The industry best practice is for protocols to use a multi-DVN setup to prevent a unilateral point of trust or failure. A properly hardened configuration would have required consensus across multiple independent DVNs, rendering this attack ineffective even in the event of any single DVN being compromised,” LayerZero stated, essentially placing the blame on the restaking protocol for using a single-DVN setup.

The exploiters executed an RPC-spoofing attack and performed DDoS attacks to manipulate the single DVN instance into confirming transactions “that never in fact took place.” The LayerZero team said, “Operating a single-point-of-failure configuration meant there was no independent verifier to catch and reject a forged message.

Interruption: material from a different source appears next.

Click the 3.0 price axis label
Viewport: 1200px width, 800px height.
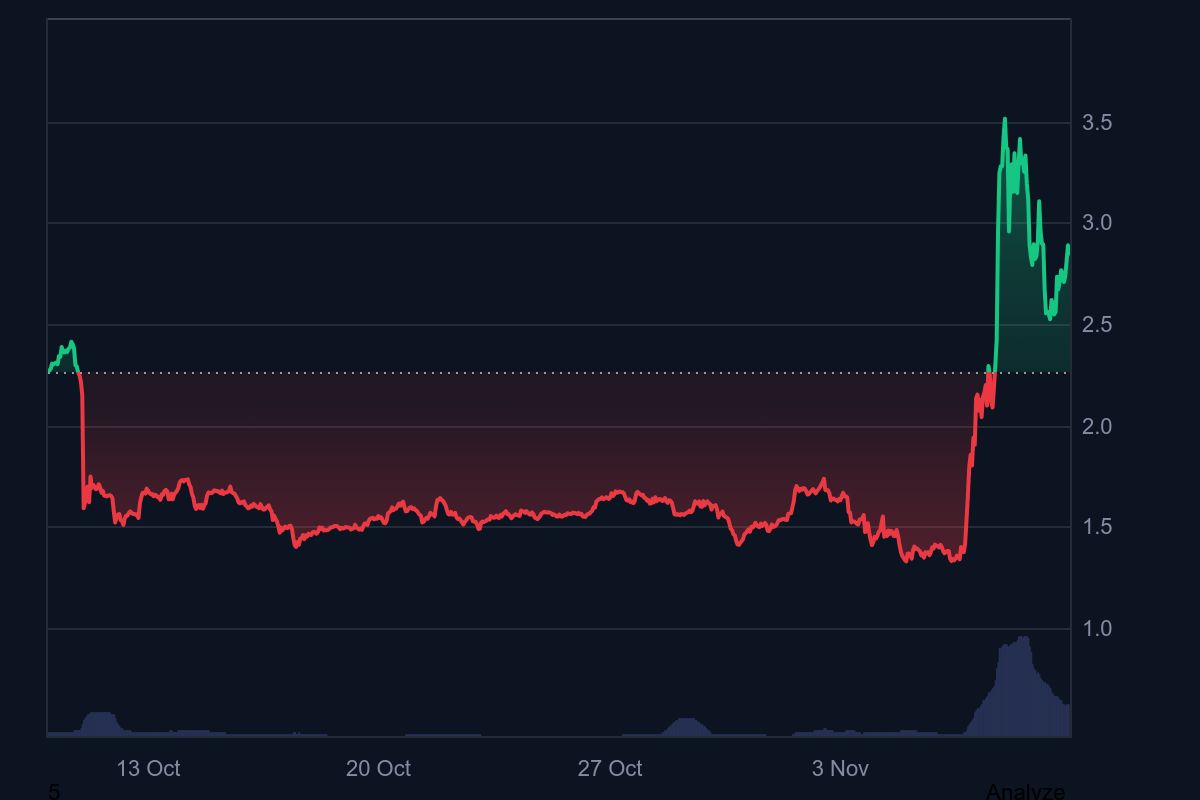point(1097,223)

Meanwhile, KelpDAO is preparing to dispute LayerZero’s account and place the blame on the latter, per a CoinDesk report.

Spilling over

The exploit has since impacted the wider crypto landscape.

The attackers successfully drained 116,500 rsETH from KelpDAO’s bridge, allowing them to deposit $249.7 million of the token to DeFi’s largest lending protocols and withdraw $228.2 million worth of different cryptocurrencies, wETH and wstETH, on-chain data from Arkham Intelligence shows.

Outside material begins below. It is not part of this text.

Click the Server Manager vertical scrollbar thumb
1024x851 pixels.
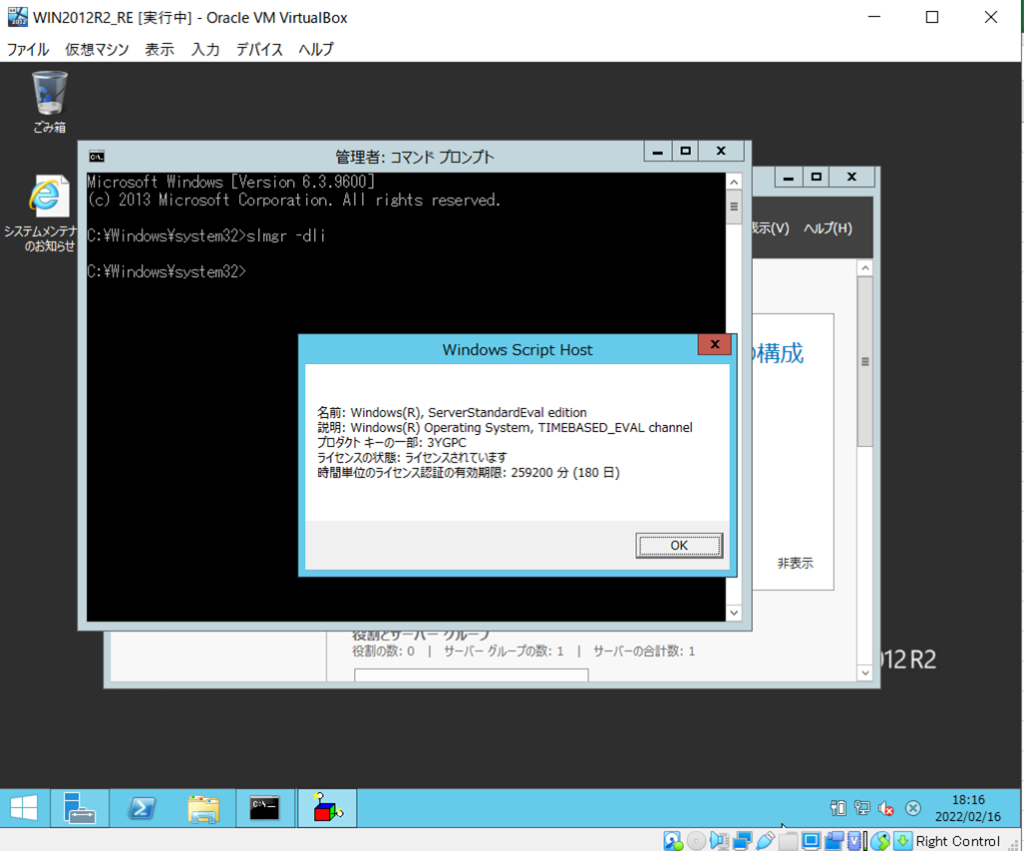click(x=865, y=360)
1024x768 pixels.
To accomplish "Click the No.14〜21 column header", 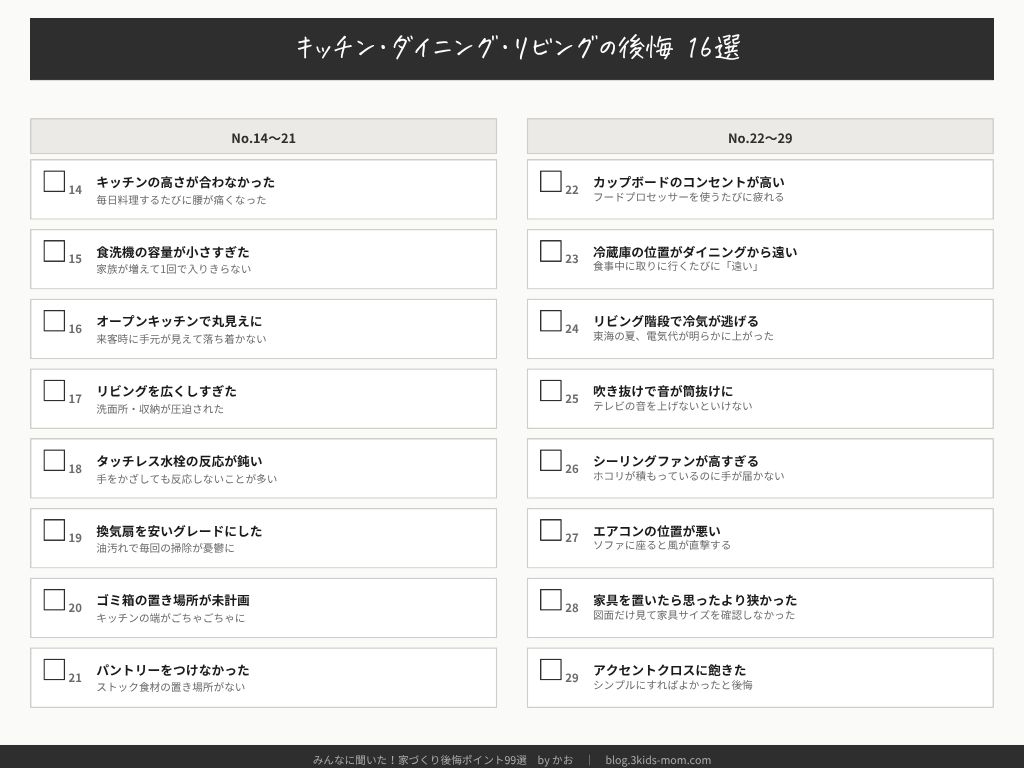I will [x=263, y=137].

Aave, the largest lending protocol, has frozen several markets and is now facing a liquidity crunch.

On Aave’s v3, the ETH, USDT, and USDC markets, which have a combined reserve size of $10.7 billion, have each reached a 100% utilization rate, as total borrowed equals total supplied. When borrows are maxed, users cannot withdraw their supplied liquidity.

The pseudonymous head of strategy at DeFi lending platform Spark, @MonetSupply, wrote on X, There has been a ~$300 million increase in borrowing with USDT collateral in just the past day since the rsETH exploit.

On-chain folks are spooked

The attack comes in the same month that Drift, a solana-based trading venue, suffered from an over $270 million hack. Saturday’s attack also follows worries stemming from Anthropic’s unreleased AI model Mythos, which “is capable of identifying and then exploiting zero-day vulnerabilities in every major operating system.” 

Even though the major cryptocurrencies have not seen their prices move substantially in the last 24 hours, crypto participants have been spooked, evident by the capital exiting the decentralized finance ecosystem.

DeFi saw its total value locked decrease by $13 billion over the weekend to $85.64 billion at the time of writing, its lowest point since April last year, data from DefiLlama shows. 

“OK — Kelpdao hacker, how much you want? Let’s just talk. With KelpDAO’s help, of course. It’s simply not worth it to sacrifice both Aave and KelpDAO and let them go down over this hack. You can’t spend $300 million anyway,” said Justin Sun, founder of the Tron blockchain, who has been beefing with the President Trump-backed World Liberty team.